### [What you should do]
Copy exactly, please, each line of the data below until the line that contains "Task: Open Infinity" has been copied, beginning at the top.

### [Listed entries]
________________________________________
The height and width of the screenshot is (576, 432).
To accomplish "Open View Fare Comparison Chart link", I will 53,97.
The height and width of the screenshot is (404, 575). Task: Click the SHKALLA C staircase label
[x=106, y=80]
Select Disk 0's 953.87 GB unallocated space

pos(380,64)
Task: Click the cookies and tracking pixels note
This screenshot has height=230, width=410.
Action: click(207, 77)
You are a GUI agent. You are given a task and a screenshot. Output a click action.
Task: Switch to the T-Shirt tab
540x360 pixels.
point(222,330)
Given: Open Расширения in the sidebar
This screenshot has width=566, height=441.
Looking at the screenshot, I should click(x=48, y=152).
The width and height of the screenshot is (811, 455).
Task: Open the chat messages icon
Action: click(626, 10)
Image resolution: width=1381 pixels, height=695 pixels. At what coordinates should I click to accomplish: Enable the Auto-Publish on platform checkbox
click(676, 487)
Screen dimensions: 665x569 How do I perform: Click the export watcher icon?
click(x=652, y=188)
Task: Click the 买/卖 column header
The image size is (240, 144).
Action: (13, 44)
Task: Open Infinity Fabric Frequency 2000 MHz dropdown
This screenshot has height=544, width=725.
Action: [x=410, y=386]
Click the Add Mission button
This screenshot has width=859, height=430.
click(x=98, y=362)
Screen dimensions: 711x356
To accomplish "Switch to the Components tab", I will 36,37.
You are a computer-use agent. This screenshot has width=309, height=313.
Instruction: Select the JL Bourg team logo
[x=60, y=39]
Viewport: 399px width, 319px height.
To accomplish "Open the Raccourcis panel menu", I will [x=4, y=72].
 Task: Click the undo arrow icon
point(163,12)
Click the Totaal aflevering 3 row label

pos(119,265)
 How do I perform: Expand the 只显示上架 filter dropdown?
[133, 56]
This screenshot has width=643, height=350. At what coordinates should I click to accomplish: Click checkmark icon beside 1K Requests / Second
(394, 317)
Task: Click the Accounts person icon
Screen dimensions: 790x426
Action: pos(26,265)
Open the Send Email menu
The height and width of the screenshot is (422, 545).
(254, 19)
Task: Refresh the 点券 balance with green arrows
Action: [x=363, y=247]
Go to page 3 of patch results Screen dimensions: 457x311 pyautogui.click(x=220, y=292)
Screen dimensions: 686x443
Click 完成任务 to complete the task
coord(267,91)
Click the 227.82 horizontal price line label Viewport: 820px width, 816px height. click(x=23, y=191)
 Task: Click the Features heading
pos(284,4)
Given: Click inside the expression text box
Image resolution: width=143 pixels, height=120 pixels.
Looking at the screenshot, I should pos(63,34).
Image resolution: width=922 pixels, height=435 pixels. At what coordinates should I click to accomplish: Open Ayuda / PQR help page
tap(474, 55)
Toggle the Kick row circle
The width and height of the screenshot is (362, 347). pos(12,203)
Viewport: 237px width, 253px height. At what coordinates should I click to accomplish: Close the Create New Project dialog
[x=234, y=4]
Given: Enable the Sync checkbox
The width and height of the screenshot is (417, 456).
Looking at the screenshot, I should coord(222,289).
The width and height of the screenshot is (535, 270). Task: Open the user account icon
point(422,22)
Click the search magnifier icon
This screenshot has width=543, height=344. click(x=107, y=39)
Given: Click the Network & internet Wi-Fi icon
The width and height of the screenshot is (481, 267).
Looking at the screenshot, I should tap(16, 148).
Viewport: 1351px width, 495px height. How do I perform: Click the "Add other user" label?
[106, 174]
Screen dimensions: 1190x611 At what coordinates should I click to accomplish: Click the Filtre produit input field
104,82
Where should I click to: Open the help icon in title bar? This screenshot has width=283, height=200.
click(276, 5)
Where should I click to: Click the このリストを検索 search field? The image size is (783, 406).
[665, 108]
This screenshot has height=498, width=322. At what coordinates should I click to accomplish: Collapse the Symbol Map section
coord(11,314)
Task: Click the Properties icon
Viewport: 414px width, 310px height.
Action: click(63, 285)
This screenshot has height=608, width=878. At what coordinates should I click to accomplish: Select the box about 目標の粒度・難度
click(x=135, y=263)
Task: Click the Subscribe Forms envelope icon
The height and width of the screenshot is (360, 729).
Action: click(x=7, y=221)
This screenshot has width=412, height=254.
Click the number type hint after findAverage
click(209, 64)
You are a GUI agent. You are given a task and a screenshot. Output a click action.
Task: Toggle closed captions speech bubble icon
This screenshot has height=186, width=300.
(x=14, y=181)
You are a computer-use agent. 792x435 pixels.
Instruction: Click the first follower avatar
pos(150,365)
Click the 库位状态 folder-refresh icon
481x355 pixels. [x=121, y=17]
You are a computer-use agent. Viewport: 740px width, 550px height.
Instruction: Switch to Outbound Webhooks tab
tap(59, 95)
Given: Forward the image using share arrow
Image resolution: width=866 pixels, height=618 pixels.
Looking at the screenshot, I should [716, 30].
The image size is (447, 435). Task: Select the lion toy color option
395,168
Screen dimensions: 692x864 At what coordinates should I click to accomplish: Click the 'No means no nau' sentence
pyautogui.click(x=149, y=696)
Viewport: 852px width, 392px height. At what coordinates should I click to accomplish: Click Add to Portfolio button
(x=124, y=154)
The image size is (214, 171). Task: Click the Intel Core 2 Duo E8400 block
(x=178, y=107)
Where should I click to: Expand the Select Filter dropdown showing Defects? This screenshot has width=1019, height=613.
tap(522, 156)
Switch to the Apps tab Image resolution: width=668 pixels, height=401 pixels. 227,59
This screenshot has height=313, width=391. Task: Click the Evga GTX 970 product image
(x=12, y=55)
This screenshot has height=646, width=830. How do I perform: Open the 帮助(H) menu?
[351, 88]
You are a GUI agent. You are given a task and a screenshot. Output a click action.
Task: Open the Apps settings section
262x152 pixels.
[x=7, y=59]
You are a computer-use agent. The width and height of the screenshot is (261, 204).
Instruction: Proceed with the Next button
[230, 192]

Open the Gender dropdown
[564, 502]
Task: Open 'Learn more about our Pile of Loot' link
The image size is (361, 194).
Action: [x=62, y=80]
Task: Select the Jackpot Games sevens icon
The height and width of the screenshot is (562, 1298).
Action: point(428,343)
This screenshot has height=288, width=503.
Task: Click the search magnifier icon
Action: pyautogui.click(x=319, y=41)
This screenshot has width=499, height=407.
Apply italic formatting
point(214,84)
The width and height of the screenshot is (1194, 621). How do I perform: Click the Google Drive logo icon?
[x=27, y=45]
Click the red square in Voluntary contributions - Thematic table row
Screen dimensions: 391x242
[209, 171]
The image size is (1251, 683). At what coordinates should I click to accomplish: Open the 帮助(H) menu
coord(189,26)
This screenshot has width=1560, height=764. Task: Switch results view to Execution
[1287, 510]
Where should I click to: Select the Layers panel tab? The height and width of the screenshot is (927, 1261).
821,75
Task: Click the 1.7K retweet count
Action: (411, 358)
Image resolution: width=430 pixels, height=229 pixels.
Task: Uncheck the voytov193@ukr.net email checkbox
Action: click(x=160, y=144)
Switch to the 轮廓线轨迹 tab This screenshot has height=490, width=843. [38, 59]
________________________________________
### [Expected answer]
The height and width of the screenshot is (576, 432).
To accomplish "Open View Fare Comparison Chart link", I will 53,97.
The height and width of the screenshot is (404, 575). Task: Click the SHKALLA C staircase label
[x=106, y=80]
Select Disk 0's 953.87 GB unallocated space

pos(380,64)
Task: Click the cookies and tracking pixels note
This screenshot has height=230, width=410.
Action: click(207, 77)
You are a GUI agent. You are given a task and a screenshot. Output a click action.
Task: Switch to the T-Shirt tab
540x360 pixels.
point(222,330)
Given: Open Расширения in the sidebar
This screenshot has width=566, height=441.
Looking at the screenshot, I should click(x=48, y=152).
The width and height of the screenshot is (811, 455).
Task: Open the chat messages icon
Action: click(626, 10)
Image resolution: width=1381 pixels, height=695 pixels. At what coordinates should I click to accomplish: Enable the Auto-Publish on platform checkbox
click(676, 487)
Screen dimensions: 665x569 How do I perform: Click the export watcher icon?
click(x=652, y=188)
Task: Click the 买/卖 column header
The image size is (240, 144).
Action: (13, 44)
Task: Open Infinity Fabric Frequency 2000 MHz dropdown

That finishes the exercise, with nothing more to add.